→ **What the task asks**:
Apart from the images, every record below must be given again without alteration.

→ **Data to process**:
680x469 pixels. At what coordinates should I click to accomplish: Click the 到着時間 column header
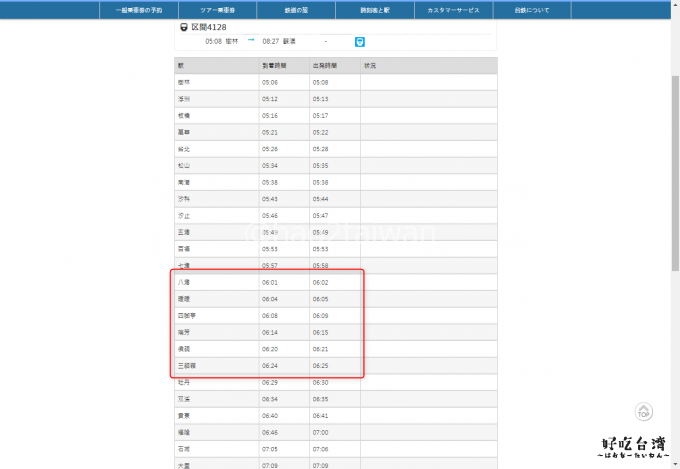click(274, 65)
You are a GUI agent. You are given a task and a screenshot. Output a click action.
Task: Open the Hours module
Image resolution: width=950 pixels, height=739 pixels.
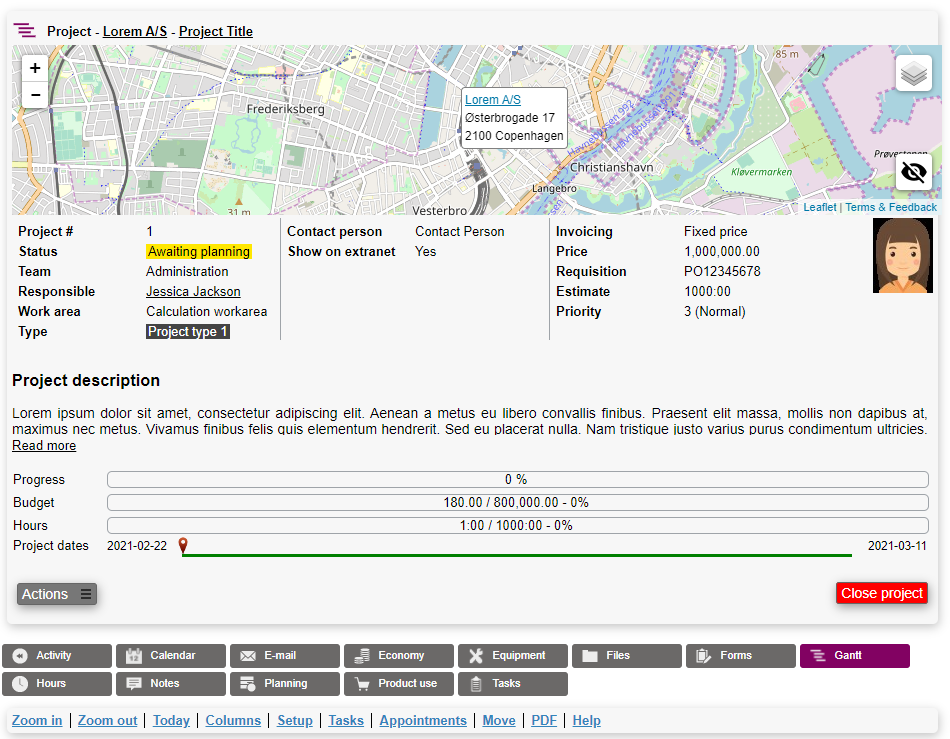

→ **Solution below**:
680x469 pixels. At what coordinates should I click to accomplish: Click the 到着時間 column header
click(274, 65)
You are a GUI agent. You are given a task and a screenshot. Output a click action.
Task: Open the Hours module
Image resolution: width=950 pixels, height=739 pixels.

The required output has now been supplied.